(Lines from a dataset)
▬▬▬

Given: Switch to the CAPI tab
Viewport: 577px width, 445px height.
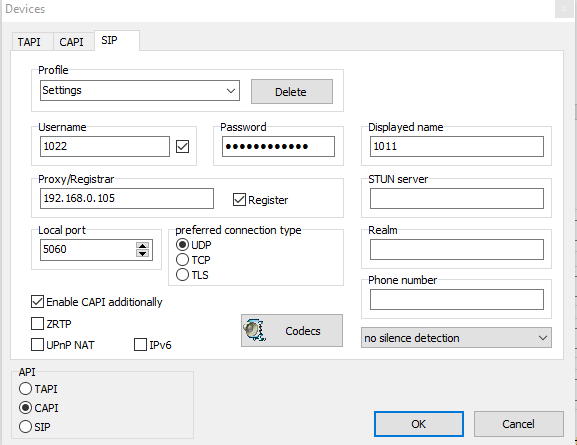Looking at the screenshot, I should pyautogui.click(x=71, y=42).
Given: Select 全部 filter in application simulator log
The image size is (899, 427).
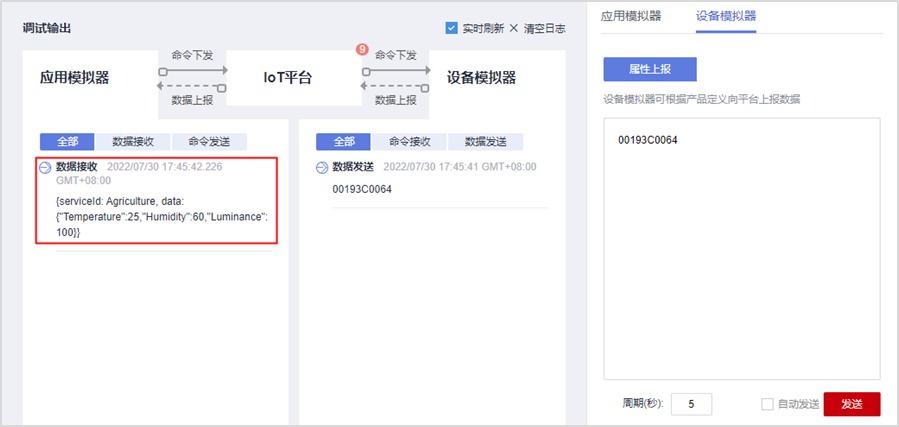Looking at the screenshot, I should (67, 142).
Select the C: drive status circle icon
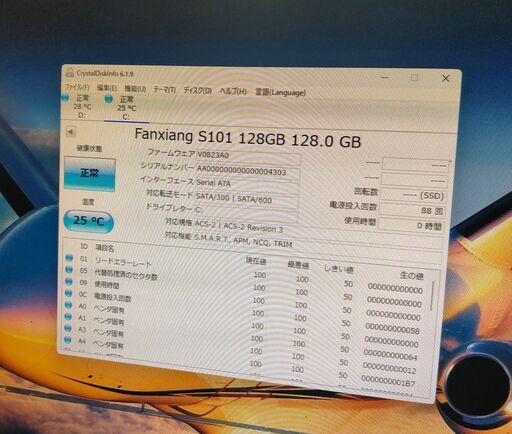This screenshot has width=512, height=434. 108,99
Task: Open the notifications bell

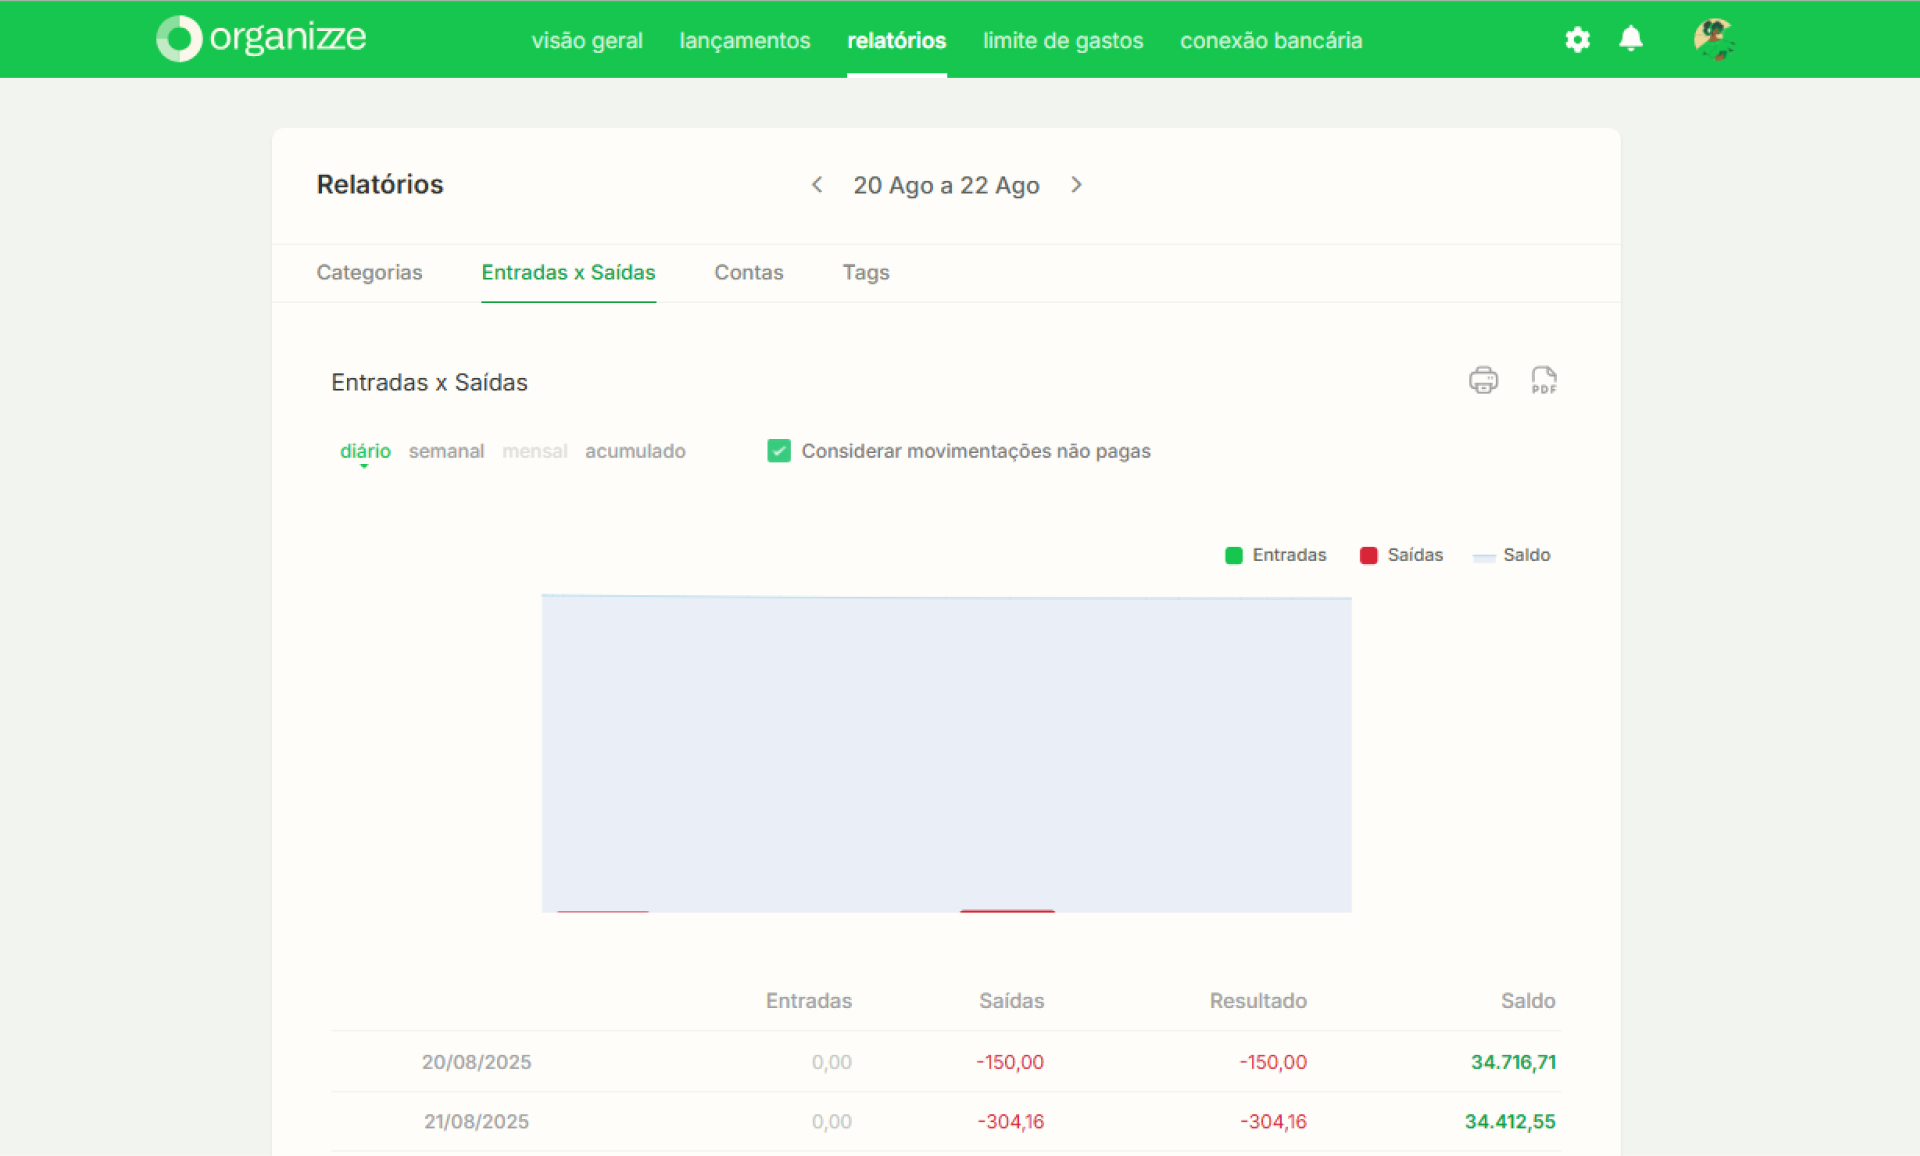Action: point(1631,39)
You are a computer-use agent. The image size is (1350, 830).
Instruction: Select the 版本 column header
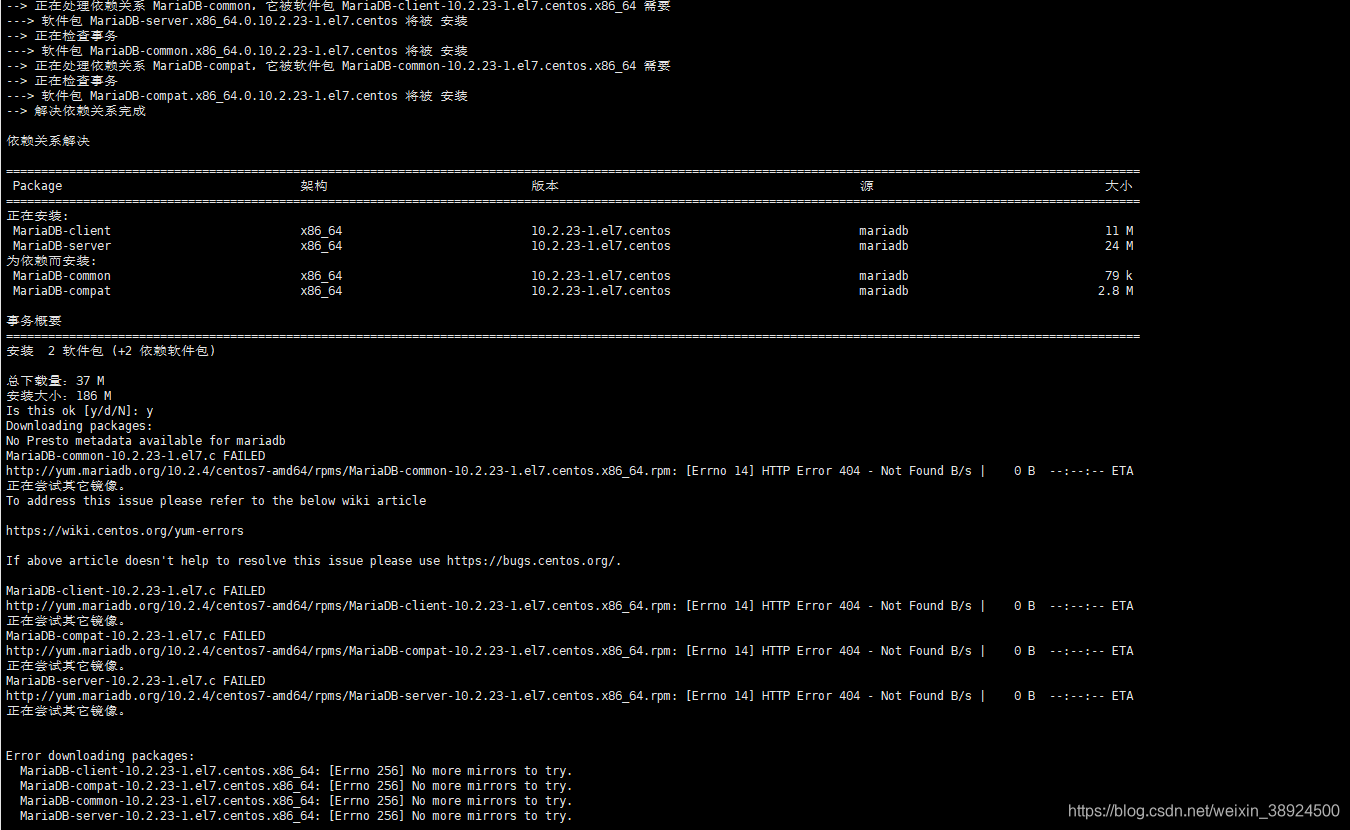click(x=544, y=185)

▬▬▬

### Work to be completed
Pull out each of the lines above that has the word "size" in it.

### Result of this exercise
The image size is (899, 427).
You are a computer-use agent. The image size is (1350, 830).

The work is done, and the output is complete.